Is it too much to ask to put some meat on dem bones?
Well said samuel!!!, even i am a strong supporter of XPress, I have been eagerly waiting for 7.0.I had a preview of XPress 7.0 & man u r right it do have some wonderfull features which can change the way publishing industry works.After 7.0 there will be no competion, XPress will rule.
Followup to Janes Mann:
Please excuse the impertinence but your reply to my posting is exactly the sort of commentary I was criticizing. To be perhaps a little blunt (no offense intended) it’s as though you’re responding to some other post, perhaps made by someone else.
An example from your reply:
You had a preview? Lucky you. You haven’t mentioned whether or not you’re bound by an NDA so maybe you can fill in the detals of what you saw. Actually, I opined not at all on the merits of whatever new features V7 has-aside from the article in this month’s X‑Ray Magazine, which has some glimpses of the direction the interface is going in (glimpses only-tantalizing, but still) and the OpenType support which *has* been announced, I know nothing about V7.
What I did comment on was QuarkVista (which I very much like despite a certain flaw) and PSD Import (which Adobe has trumped in CS2 but is worthwhile for Quark nonetheless and needful).
But those two are V6.5 features, not V7.
I’m eager to see more about V7 because, even though I am pro-InDesign, my first was XPress and you always remember your first. I also just like using XPress.
Returning to your comment, the statement that V7 has “some wonderfull features which can change the way publishing industry works” just leaves me scratching my head. Given that, according to buzz, the majority of the installed prepress workflows still address Quark, that doesn’t actually sound like a very good thing for Quark to go and do. I don’t know about whether or not the publishing industry needs redefinition; it was there before I came along and will be there long after I am but a concept myself.
If Quark redefined the publishing industry, wouldn’t that make a new and more level playing field that Quark would just have to stake out all over again?
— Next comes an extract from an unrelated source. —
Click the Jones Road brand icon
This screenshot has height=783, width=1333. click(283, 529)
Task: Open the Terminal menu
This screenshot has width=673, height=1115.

Anyway, from my point of view, it’s not so much about redefining the publishing industry but putting a tool at my disposal that lets me concentrate on creating and not making my files tasty for the printer.
The last remark, “After 7.0 there will be no competion, XPress will rule.” I find a bit confounding. Quark already has, and look where it is now; playing catch-up to Adobe. Such is the magic of a competition-free playing field.
Why, again, will Quark rule?
Like I said, meat on dem bones. I don’t think it’s too much to ask. I can respect your view as a Quark fan, but if you’re going to tout the same line throughout your posts, I don’t think it’s entirely impolitic of me to ask you to provide needed illumination.
i really don’t think i could use this program myself, but i’m not really truly sure what it does.
Quark has been around for as long as they have because of the high quality that goes into every Quark product. I know I will never use every Quark product, but i will have no worry when it comes to using the Quark products that I need. I just wish other companies products were as good as Quark. Look at it this way, with your high standards, it gives everyone else something to shot for. I tried the rest now I am using the best.